## ABOUT THIS TASK
Look through the entries below. Say how many lines include "white", with nothing added.

## GIVEN ENTRIES
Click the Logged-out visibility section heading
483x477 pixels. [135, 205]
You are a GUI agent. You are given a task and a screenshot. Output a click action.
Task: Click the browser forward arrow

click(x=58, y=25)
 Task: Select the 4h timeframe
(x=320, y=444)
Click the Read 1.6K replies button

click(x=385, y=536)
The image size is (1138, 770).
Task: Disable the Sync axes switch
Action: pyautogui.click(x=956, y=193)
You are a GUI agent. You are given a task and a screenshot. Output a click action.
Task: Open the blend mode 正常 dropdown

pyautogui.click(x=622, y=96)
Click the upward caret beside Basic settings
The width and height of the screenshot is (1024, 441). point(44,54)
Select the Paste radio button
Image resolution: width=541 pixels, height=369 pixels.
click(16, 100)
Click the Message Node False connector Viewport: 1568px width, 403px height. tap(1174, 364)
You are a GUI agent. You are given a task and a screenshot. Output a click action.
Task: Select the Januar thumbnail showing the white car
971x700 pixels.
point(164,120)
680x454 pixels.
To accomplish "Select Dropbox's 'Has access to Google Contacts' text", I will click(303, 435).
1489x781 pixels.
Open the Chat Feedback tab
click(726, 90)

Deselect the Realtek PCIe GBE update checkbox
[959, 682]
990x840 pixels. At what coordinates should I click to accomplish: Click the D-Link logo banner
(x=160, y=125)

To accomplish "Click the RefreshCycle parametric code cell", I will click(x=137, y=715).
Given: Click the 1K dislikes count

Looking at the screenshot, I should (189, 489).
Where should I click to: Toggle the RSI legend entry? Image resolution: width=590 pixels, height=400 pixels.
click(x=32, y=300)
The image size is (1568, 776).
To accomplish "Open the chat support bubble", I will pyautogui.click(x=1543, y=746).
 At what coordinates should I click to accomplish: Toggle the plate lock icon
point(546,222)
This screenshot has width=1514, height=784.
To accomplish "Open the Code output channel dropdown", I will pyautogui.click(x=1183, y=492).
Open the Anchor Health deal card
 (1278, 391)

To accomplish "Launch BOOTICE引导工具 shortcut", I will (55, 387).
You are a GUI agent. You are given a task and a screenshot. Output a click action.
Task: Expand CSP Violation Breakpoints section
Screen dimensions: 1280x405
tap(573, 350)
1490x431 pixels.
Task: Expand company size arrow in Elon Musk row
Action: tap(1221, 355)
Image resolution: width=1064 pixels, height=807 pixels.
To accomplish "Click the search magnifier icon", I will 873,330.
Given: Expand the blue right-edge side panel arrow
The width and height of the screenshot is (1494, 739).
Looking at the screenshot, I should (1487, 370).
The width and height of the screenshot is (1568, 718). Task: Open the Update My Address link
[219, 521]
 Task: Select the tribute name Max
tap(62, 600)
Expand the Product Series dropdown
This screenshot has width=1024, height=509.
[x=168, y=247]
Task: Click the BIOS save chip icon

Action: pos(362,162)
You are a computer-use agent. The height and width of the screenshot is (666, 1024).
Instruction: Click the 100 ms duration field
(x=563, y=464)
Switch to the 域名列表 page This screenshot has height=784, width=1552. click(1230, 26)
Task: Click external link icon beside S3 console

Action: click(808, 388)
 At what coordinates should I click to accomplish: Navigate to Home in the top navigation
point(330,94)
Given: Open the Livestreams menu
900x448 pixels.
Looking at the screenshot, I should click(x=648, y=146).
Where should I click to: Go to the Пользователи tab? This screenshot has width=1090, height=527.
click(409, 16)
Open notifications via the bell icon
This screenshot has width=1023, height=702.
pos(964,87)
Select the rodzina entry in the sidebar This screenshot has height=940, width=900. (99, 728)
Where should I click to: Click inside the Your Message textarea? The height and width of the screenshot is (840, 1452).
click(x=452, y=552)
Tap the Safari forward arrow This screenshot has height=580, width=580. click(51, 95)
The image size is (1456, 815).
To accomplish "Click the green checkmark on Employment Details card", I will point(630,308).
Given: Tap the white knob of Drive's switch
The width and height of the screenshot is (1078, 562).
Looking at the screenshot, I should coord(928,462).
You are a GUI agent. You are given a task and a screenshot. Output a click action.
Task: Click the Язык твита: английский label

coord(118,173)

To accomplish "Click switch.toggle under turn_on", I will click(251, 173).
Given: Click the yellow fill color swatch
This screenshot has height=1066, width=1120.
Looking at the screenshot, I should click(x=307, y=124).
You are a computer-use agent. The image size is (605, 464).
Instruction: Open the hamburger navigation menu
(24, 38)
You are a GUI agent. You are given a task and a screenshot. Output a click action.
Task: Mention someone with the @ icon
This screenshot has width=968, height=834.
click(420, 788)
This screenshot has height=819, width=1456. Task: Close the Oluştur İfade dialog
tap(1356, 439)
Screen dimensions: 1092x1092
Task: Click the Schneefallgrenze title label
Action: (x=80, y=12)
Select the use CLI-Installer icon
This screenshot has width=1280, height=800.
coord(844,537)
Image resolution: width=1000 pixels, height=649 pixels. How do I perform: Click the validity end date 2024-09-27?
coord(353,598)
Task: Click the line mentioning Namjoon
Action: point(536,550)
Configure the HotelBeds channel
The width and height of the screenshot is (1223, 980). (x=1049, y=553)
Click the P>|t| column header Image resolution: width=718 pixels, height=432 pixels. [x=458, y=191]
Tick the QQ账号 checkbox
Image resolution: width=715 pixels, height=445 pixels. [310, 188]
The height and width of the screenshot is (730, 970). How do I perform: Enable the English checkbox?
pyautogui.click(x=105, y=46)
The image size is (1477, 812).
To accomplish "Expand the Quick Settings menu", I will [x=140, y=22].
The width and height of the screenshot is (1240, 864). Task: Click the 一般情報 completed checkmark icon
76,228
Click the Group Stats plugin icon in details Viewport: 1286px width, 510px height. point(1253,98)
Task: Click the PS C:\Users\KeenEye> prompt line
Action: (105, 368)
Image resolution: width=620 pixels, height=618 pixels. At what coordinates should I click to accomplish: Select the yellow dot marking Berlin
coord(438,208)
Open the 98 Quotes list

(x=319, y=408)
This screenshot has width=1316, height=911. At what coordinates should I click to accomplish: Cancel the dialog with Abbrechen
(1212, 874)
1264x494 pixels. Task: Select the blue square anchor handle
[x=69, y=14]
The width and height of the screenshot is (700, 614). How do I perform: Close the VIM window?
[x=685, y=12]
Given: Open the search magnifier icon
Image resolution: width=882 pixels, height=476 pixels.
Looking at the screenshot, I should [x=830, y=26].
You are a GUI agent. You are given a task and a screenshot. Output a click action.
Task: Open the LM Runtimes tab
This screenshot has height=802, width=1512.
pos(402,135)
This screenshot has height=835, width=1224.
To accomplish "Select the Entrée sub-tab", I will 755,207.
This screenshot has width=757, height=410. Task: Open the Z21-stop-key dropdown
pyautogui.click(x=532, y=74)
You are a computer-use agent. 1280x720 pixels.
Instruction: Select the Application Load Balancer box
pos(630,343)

## RESULT OF THIS TASK
2